Он был очень хороший человек. Научил меня ходить на охоту, мы с ним ездили в Карелию, в Казахстан, в Волгоградскую область, ловили рыбу в Астрахани. Жизнь была насыщенная и увлекательная.

А когда разошлись, я стала ходить в Дом кино, на фестивали, на просмотры. Одна.

- Мне бы очень хотелось верить, что вы еще вернетесь в кино. Именно сейчас, после десяти лет кризиса, впервые со всей уверенностью заговорили, что российский кинематограф возрождается. Может, и Ольга услышит эти слова, и восстановятся ваши контакты с режиссерами.

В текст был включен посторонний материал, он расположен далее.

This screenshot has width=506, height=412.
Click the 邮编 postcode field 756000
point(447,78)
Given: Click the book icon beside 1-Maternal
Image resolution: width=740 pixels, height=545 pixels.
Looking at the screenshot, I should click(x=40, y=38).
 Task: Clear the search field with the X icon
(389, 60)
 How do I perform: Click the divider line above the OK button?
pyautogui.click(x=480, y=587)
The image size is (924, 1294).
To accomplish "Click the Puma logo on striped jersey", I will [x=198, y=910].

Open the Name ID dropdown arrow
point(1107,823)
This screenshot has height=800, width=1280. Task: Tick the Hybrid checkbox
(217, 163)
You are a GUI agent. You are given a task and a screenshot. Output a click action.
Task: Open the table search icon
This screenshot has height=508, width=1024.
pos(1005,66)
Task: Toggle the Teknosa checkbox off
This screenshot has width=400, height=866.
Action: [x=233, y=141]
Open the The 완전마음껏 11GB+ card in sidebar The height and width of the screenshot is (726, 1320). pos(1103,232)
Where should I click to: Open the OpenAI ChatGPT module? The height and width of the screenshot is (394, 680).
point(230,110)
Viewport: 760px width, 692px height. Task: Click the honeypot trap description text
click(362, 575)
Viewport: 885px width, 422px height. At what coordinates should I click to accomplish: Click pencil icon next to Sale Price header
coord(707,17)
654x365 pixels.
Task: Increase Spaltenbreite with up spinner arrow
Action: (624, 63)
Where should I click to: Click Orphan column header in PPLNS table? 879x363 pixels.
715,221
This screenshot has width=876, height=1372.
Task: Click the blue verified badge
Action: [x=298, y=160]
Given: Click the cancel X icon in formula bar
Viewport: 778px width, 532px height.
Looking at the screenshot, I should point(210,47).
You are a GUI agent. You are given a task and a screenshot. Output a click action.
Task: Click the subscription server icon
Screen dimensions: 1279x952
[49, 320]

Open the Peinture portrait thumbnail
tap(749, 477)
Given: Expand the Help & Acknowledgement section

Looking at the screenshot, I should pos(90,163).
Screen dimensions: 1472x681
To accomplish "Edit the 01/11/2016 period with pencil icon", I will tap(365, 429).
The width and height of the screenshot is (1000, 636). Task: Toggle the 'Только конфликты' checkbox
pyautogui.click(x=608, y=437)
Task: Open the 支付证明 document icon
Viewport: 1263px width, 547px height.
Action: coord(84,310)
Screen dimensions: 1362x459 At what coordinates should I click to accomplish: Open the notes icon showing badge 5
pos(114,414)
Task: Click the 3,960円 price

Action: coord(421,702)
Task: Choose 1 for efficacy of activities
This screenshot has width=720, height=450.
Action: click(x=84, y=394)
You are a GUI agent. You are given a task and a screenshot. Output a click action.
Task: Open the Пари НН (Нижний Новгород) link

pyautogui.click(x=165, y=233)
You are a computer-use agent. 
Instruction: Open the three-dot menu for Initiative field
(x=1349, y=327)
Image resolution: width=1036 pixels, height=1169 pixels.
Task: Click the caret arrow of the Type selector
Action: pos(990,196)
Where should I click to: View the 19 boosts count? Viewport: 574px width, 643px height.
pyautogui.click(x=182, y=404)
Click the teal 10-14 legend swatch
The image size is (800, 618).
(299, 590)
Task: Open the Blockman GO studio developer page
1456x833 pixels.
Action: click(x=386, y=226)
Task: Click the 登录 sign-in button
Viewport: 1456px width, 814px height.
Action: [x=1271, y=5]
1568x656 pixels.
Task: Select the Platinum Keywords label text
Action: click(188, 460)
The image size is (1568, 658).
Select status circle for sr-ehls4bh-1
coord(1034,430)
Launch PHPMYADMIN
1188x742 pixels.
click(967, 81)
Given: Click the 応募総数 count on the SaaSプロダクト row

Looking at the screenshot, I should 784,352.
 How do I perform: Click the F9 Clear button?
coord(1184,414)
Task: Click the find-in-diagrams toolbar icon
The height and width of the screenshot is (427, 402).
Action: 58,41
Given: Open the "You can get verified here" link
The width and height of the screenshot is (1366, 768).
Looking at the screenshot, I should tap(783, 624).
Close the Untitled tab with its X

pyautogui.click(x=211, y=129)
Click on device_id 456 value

- Не знаю. Во всяком случае, я считаю, что свою нишу я заполнила. В звезды я никогда не рвалась. Моя ниша - эпизоды, и они мне удавались. И, действительно, простоев у меня не было. Пока Ольга не стала моим диктатором. Взяла меня за горло - и никаких съемок.

Я безумно люблю свою дочь, и, конечно, не могу ее расстраивать. Я ей даже о наших с Вами встречах ничего не рассказываю, иначе будет жуткий скандал. А сейчас она много болеет, я за ней ухаживаю, хожу на рынки, в аптеки, выгуливаю собаку. По вечерам подрабатываю - продаю газеты. Выезжать куда-то все равно не смогла бы.

Хотя сейчас я с удовольствием поснималась бы еще. В тех же эпизодиках. Мне кажется, я еще не потеряла навыков.